:: Required work ::
Convert the material from the line containing "Task: Add another URI under 승인된 리디렉션 URI" up to and including the line containing "point(85,118)" into a JSON list of strings, with one string per line and blank lines omitted.
──────────
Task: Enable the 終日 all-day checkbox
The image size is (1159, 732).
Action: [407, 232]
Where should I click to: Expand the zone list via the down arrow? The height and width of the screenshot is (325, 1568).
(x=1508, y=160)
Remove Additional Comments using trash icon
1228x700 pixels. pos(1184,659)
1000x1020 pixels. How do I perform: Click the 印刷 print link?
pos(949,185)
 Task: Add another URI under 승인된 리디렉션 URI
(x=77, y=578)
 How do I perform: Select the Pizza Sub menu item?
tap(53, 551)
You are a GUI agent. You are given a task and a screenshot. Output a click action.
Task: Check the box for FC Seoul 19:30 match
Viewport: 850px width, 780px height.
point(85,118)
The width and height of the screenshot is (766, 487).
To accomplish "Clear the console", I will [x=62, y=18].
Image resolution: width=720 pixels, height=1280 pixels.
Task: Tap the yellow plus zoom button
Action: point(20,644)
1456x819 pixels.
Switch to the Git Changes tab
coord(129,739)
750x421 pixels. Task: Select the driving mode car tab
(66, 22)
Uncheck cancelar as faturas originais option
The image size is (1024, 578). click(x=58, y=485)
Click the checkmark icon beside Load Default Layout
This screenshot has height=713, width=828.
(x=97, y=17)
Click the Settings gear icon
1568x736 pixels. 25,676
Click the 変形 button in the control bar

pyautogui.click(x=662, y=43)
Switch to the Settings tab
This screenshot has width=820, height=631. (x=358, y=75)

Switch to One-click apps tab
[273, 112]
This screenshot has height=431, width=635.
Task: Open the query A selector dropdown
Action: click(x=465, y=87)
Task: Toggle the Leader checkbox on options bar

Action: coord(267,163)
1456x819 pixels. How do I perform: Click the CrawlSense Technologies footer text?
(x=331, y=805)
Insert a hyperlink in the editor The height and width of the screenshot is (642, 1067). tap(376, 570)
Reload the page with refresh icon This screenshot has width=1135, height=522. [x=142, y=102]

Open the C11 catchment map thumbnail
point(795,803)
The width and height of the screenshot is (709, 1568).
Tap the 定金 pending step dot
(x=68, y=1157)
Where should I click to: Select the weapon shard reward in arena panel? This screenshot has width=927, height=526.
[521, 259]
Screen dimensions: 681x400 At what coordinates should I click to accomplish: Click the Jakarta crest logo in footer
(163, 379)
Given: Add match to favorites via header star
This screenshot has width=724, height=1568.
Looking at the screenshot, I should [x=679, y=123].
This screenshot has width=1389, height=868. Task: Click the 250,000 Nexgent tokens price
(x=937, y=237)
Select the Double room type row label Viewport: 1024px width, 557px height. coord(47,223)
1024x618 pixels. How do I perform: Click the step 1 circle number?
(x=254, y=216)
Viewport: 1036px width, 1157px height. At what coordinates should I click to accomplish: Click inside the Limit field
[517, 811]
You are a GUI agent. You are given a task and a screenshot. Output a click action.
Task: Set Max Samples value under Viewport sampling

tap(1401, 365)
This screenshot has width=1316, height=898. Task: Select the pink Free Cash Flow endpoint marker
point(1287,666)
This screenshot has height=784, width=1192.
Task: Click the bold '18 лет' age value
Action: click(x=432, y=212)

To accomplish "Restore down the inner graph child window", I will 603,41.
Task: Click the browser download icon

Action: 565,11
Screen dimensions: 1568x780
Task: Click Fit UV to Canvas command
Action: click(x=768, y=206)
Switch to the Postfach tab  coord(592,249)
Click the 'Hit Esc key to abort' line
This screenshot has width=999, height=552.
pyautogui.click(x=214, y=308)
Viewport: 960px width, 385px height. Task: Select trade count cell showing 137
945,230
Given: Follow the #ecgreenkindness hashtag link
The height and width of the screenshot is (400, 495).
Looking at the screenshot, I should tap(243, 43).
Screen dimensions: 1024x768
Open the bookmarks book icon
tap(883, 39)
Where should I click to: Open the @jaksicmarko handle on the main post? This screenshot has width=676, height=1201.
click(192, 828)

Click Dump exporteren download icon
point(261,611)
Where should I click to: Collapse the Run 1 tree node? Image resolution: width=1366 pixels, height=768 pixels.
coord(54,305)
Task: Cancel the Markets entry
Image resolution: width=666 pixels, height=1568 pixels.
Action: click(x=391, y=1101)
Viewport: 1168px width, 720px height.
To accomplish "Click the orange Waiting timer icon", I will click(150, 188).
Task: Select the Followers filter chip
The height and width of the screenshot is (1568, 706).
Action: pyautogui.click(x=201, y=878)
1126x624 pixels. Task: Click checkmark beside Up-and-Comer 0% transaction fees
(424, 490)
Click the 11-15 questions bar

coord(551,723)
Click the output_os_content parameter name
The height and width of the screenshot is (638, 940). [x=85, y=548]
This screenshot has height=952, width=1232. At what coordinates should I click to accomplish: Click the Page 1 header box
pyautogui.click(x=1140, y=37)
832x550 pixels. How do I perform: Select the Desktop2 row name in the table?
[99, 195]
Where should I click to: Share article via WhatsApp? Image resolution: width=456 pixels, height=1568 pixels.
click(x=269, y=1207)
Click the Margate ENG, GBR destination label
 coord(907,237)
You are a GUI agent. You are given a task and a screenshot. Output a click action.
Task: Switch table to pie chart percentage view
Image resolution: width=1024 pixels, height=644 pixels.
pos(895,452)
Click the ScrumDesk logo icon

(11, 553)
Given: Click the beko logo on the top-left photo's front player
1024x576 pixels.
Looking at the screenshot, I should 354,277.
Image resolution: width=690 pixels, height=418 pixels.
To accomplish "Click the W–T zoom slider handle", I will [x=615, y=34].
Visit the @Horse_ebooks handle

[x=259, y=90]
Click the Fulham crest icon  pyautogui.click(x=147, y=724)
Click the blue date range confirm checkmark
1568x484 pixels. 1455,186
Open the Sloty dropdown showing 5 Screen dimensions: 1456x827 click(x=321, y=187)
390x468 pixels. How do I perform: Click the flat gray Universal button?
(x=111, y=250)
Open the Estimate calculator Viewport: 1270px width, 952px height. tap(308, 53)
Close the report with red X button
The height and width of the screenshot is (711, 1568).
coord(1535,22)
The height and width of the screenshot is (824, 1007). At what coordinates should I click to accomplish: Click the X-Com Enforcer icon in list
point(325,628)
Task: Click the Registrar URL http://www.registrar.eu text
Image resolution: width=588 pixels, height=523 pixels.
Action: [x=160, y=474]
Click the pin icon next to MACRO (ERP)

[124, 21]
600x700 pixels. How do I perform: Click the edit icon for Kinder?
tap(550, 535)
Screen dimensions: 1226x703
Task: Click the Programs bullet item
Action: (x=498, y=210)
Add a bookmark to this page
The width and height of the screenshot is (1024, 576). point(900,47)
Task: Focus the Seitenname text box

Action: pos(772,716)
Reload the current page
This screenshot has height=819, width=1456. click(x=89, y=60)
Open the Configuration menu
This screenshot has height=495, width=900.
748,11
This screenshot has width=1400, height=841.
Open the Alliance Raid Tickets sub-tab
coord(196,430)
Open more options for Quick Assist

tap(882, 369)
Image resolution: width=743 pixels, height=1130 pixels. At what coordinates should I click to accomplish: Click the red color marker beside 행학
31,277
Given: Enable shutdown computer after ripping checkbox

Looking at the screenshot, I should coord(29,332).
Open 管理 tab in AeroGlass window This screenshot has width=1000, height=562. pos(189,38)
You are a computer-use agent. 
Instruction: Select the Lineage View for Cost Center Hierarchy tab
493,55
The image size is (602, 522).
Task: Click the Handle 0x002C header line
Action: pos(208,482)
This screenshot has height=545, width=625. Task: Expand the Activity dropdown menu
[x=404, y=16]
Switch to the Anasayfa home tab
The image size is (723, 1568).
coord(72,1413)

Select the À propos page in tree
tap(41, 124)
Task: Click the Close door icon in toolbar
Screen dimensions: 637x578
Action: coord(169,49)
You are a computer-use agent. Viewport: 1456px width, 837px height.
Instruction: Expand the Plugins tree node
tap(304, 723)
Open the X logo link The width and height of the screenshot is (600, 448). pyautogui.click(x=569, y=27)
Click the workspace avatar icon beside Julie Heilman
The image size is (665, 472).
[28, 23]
──────────
:: Result for this task ::
[
  " Task: Add another URI under 승인된 리디렉션 URI",
  "(x=77, y=578)",
  " How do I perform: Select the Pizza Sub menu item?",
  "tap(53, 551)",
  "You are a GUI agent. You are given a task and a screenshot. Output a click action.",
  "Task: Check the box for FC Seoul 19:30 match",
  "Viewport: 850px width, 780px height.",
  "point(85,118)"
]